▸ Directions
1. Can you reproduce the comment thread on mutual funds word for word, from "I think it depends" to "asset rebalancing ."?
2. How would you sum up the comment thread on mutual funds in two sentences?

▸ Quoted passage
======

1 Relax August 13, 2007 at 12:46 am

Got pros and cons.

Small investors can achieve stock diversification easily with fund.
They do not have the capital to do so directly with stock.

I think it depends on one’s strategy and goals (and maybe know-how and know-who).

Reply

2 joey April 3, 2008 at 12:36 pm

HI there !

For your information i already do online switching.Actually unit trusts today is more than that and everytime i had the Best fund from many reputable company for me to offer, equip with asset rebalancing .

Reply

3 KCLau April 3, 2008 at 2:56 pm

Hi Joey, where are you from?

Reply

4 Wong September 4, 2009 at 11:02 am

How about for people who never know how to invest in stock market? They will scare to death (heart attack)….keeping the money in the bank is the ’safest’ place. But over the long term, inflation will win the race: Money value will depreciate. (FD ~3% – Inflation of ~5% = neagtive ~2%)

HOW to overcome this problem? Mutual fund, over the long-term is considered a liquid investment tool to hedge (or at least keep the money value). The most important KEY: DIVERSIFIED your portfolio (FD, UT, Stock, GOLD, house, KNOWLEDGE, etcs)

Reply

5 joe September 7, 2009 at 7:58 am

I am a fan of RK but his article on “Mutual funds as lousy investment” is misleading.

======

▸ Source excerpt
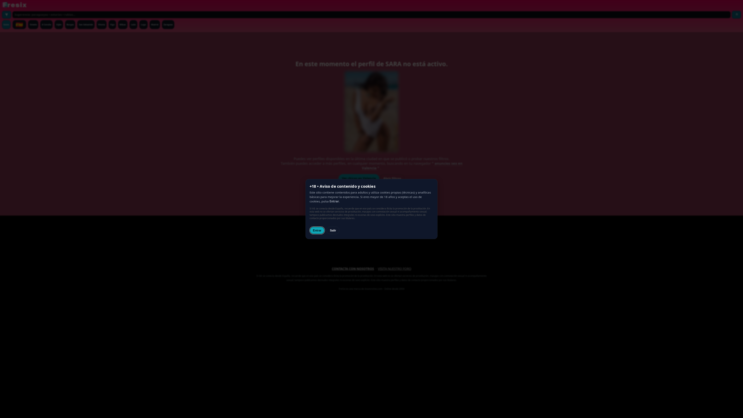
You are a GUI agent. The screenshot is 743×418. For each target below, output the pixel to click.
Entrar (317, 230)
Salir (333, 230)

======

▸ Written responses
1.
I think it depends on one’s strategy and goals (and maybe know-how and know-who).

Reply

2 joey April 3, 2008 at 12:36 pm

HI there !

For your information i already do online switching.Actually unit trusts today is more than that and everytime i had the Best fund from many reputable company for me to offer, equip with asset rebalancing .

2. One commenter says funds let small investors diversify easily, since they lack the capital to do so directly with stocks, though the choice depends on one's strategy and goals. Another argues that money kept in the bank loses value to inflation over the long term, so mutual funds and a diversified portfolio help preserve it, and a later commenter calls an article describing mutual funds as a lousy investment misleading.